* _INSTRUCTIONS FOR THE TASK_
Your output should be an exact copy of the records, with no pictures in it.

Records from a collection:
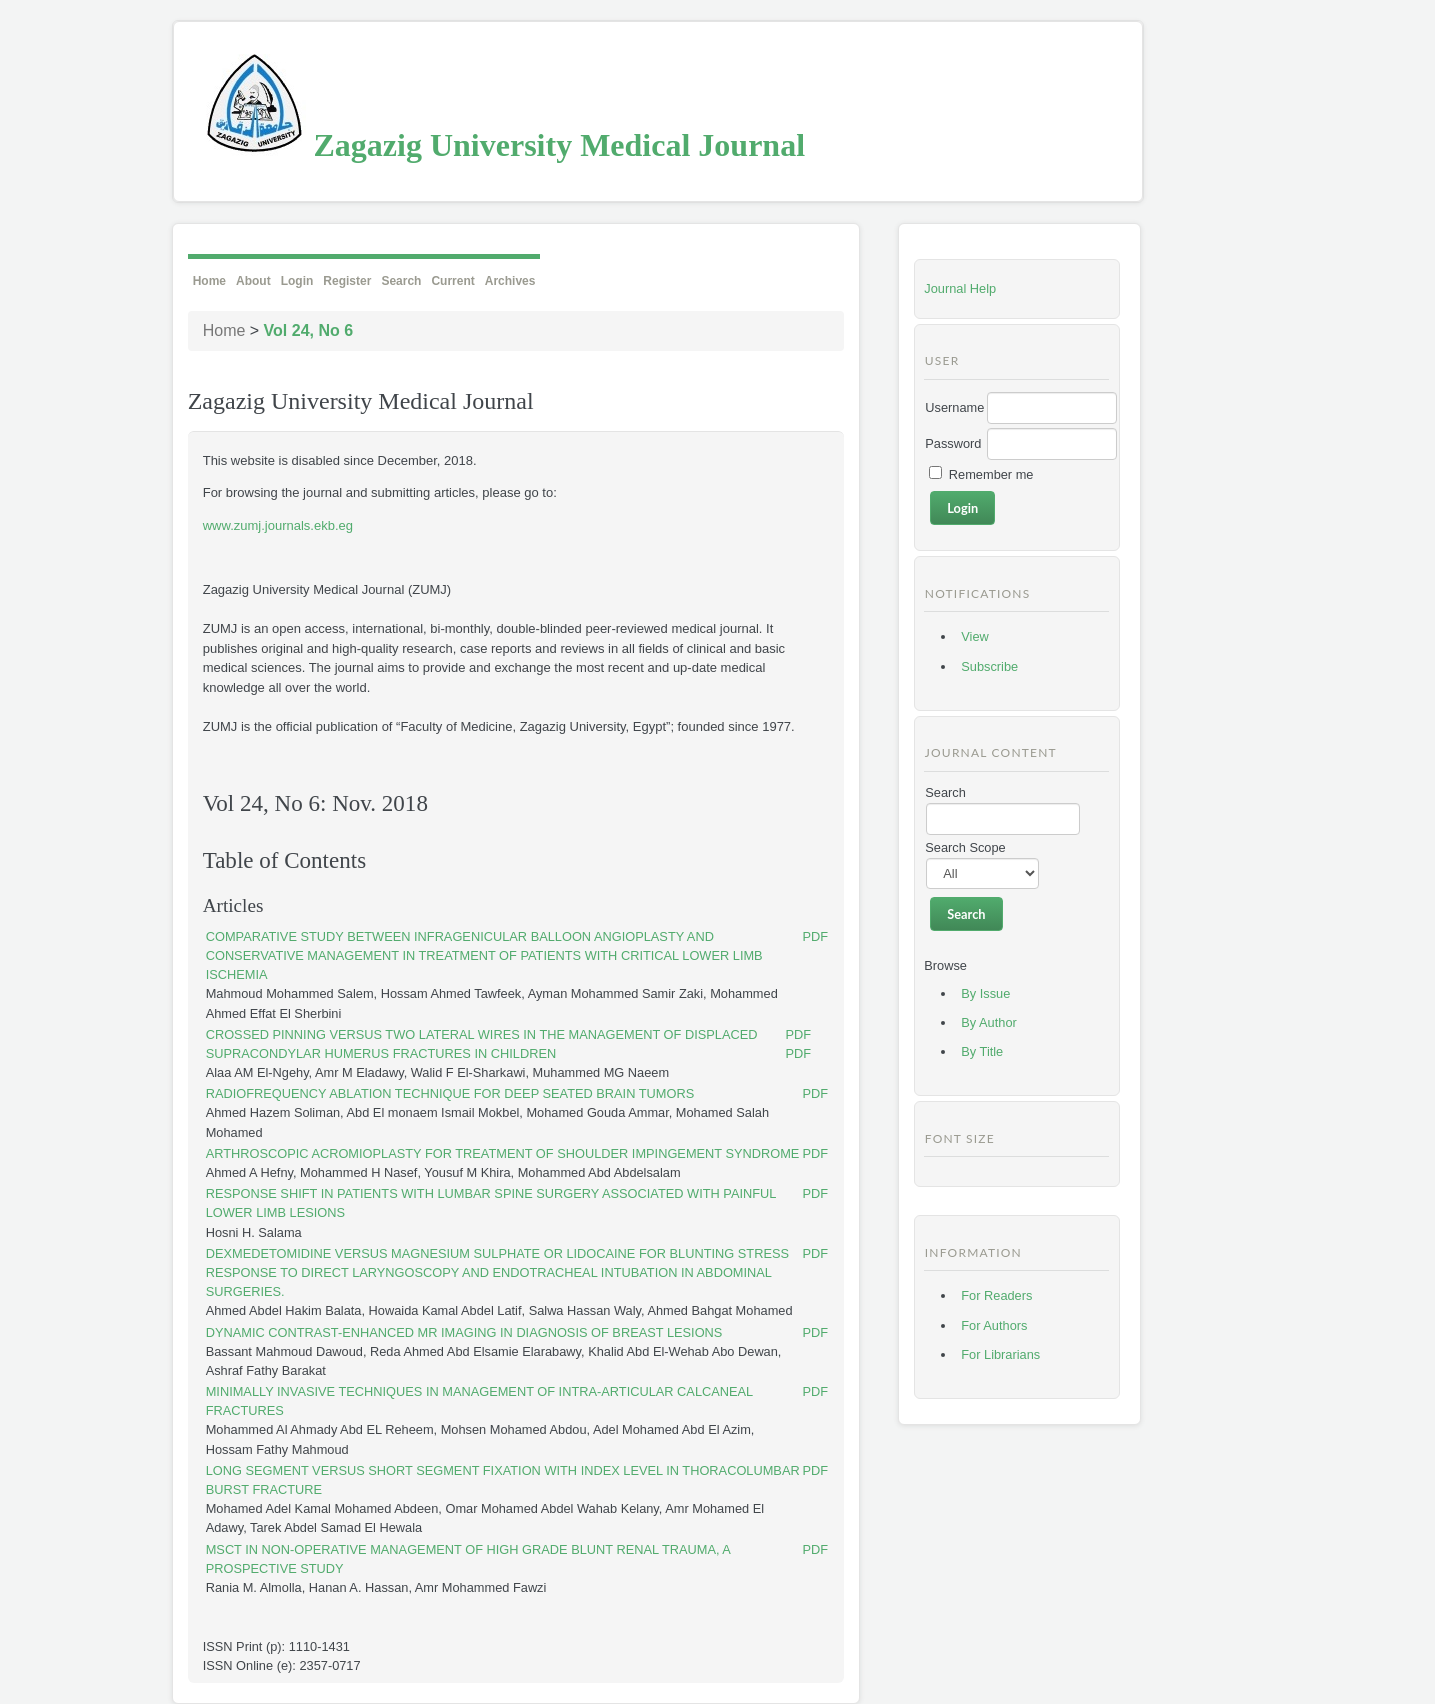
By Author (989, 1022)
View (975, 636)
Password (953, 443)
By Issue (985, 993)
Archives (510, 281)
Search (401, 281)
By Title (982, 1051)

* _PROBLEM SOLUTION_
By Author (989, 1022)
View (975, 636)
Password (953, 443)
By Issue (985, 993)
Archives (510, 281)
Search (401, 281)
By Title (982, 1051)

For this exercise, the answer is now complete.